DanH wrote:Norbert Schlenker wrote:The description in the paper of their TSC calculation is ambiguous. I don't see how you can conclude they have double counted.
From
Mutual Fund Fees Around the World, pp 12-13 of the printed version (14-15 of the pdf):
Our measure of total shareholder charges (TSC) includes the expense ratio plus annualized loads. Because loads are paid when entering and exiting the fund, it is necessary to divide these loads over the investor's holding period. We assume a five-year holding period in our analysis. This also allows us to compute the back-end load, because these loads often decline as the holding period increases. To do this, we study, for each fund, the schedule of loads and obtain the load paid by an investor with a five-year holding period. Thus, we define total shareholder cost (TSC) as:
Total Shareholder Cost = TER + initial load/5 + back-end load at five years/5
Sorry, Dan, I've been away.

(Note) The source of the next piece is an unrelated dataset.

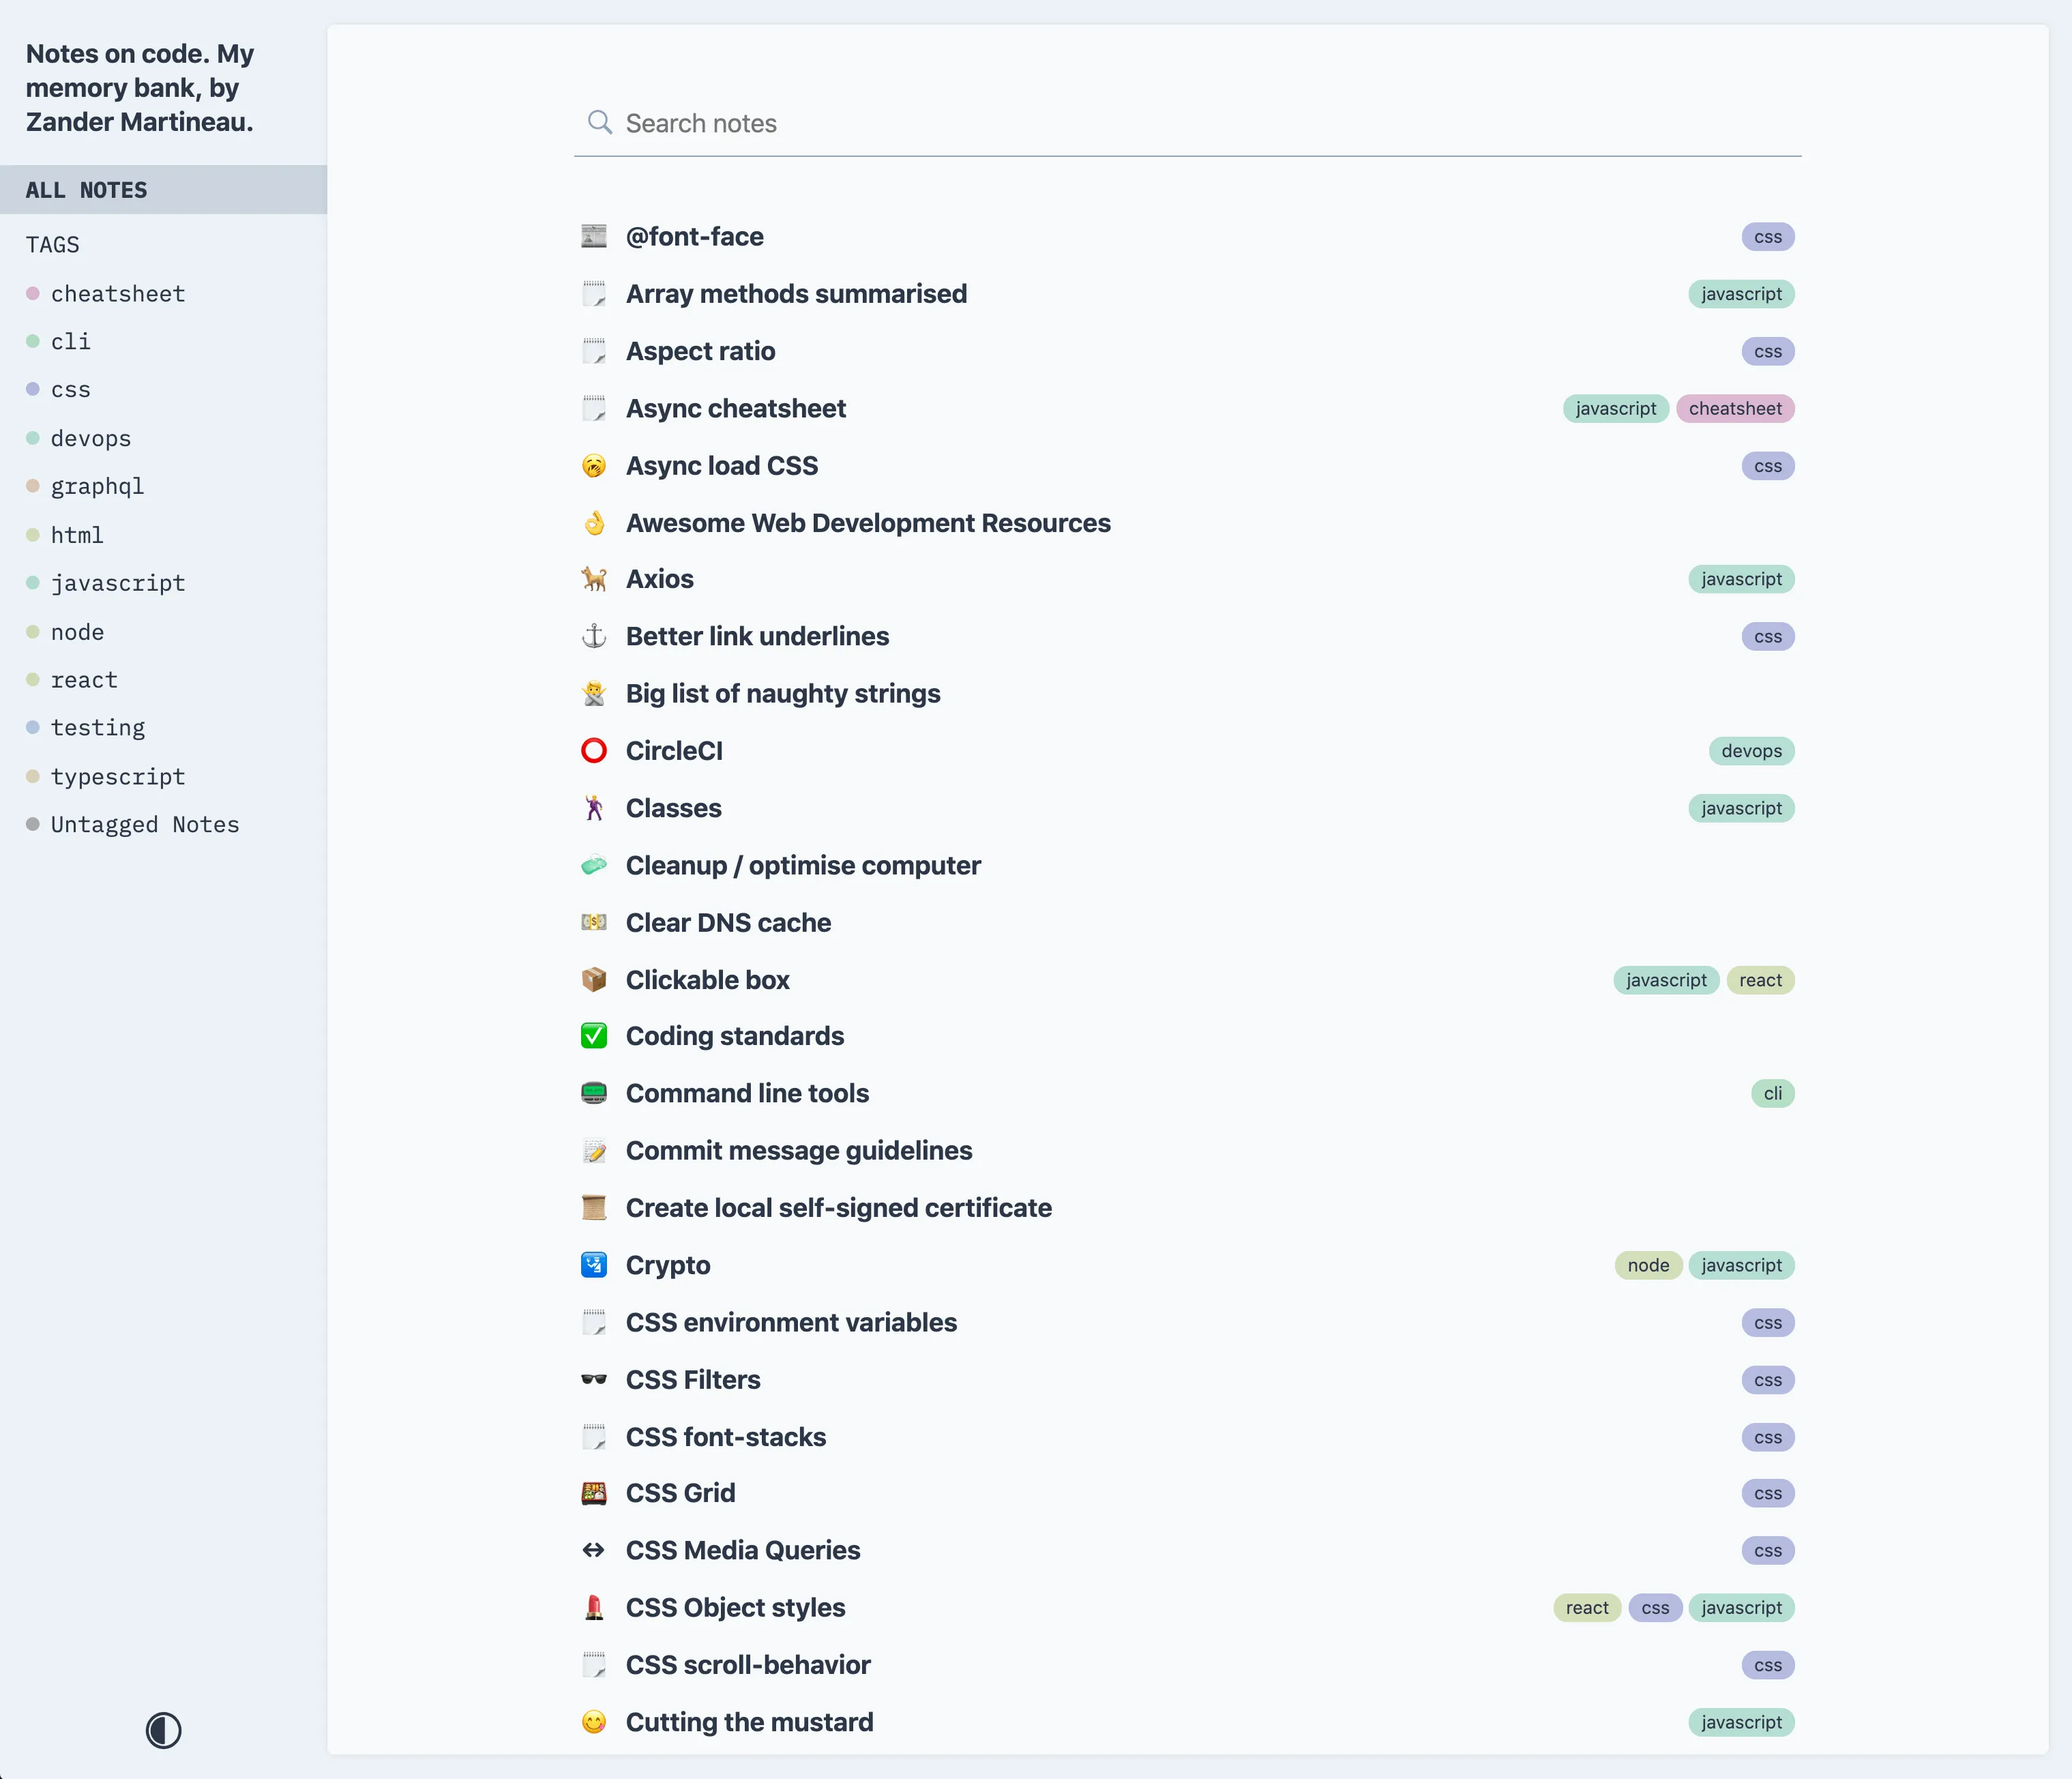
Task: Click the anchor icon beside Better link underlines
Action: 593,636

While I agree that the formula allows both front and back loads to be added in when calculating cost, there is no evidence that the authors ever set both the second and third terms in the sum to non-zero values. Unless you can demonstrate that their data set includes Canadian funds where they did this, you can't claim - or even imagine - that they have double counted.
P.S. Suppose you were the author of the paper. How would you rewrite that formula to take into account that some funds are front loaded and others are back loaded?

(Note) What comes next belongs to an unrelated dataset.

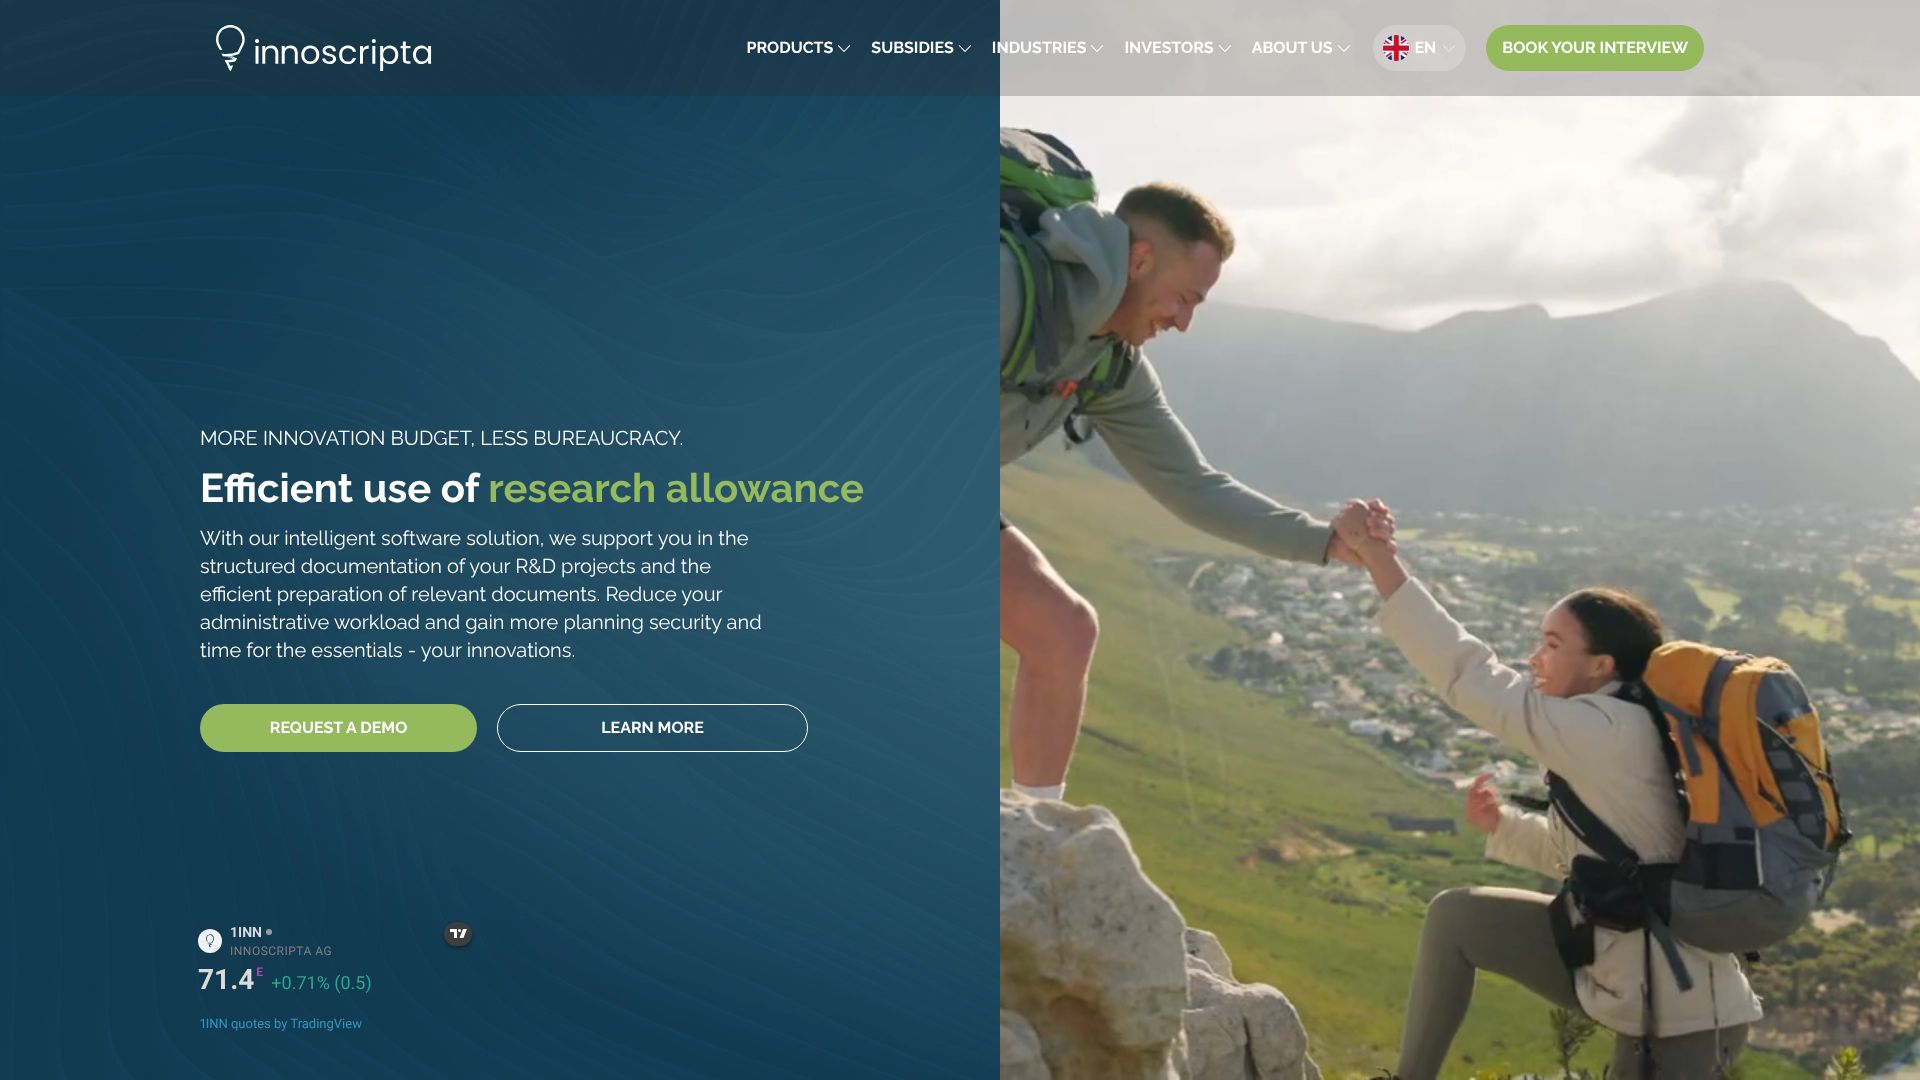Click the hikers hero video image
The height and width of the screenshot is (1080, 1920).
1460,600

Norbert Schlenker wrote:Whoa! Control for GST if you like because that is clearly outside the influence of Fido. But you can't just say, "Well, they pay 100bp for distribution in Canada vs. 0 in the US, so we'll just discount that difference." It's Fido's business decision to pay 100bp for distribution in Canada and not the US. You can't just wave it away, any more than you could wave away a business decision to buy all the portfolio managers Ferraris.
So, it's okay to wave away fees that U.S. investors pay to distributors? Wouldn't that also qualify as a "shareholder cost"? Bundled or unbundled, a cost is a cost. Based on the illustration they provided (re: U.S. and Canada comparison), it doesn't appear that they used any of the lower fee classes like I, F, or other low fee classes.
To take the Fido Japan example, anybody in the US can buy the no load (and low fee) version. How does one do that in Canada?
The Fidelity Advisor Japan C sold to U.S. investors includes a 1% annual 12b-1 (trailer) fee in its 2.26% MER. That's pretty much on par with Canadian A-series funds though the MERs are still a bit higher here.
Okay, so Fido sells what amounts to a DSC version of its Japan fund in the US and it has expenses comparable to the Canadian version. So, in the US, Fido has made a business decision to sell both a DSC version and a no-load version and the result in assets (figures from M* today) is
Fido Japan (no load) $1,765MM
Fido Japan (all loaded versions together, including the C) $159MM
i.e. the load versions have 8% of that market.
In Canada, Fido's business decision is that all versions, loaded or not, are available only through high cost distribution channels. Why shouldn't Fido Canada wear that black eye?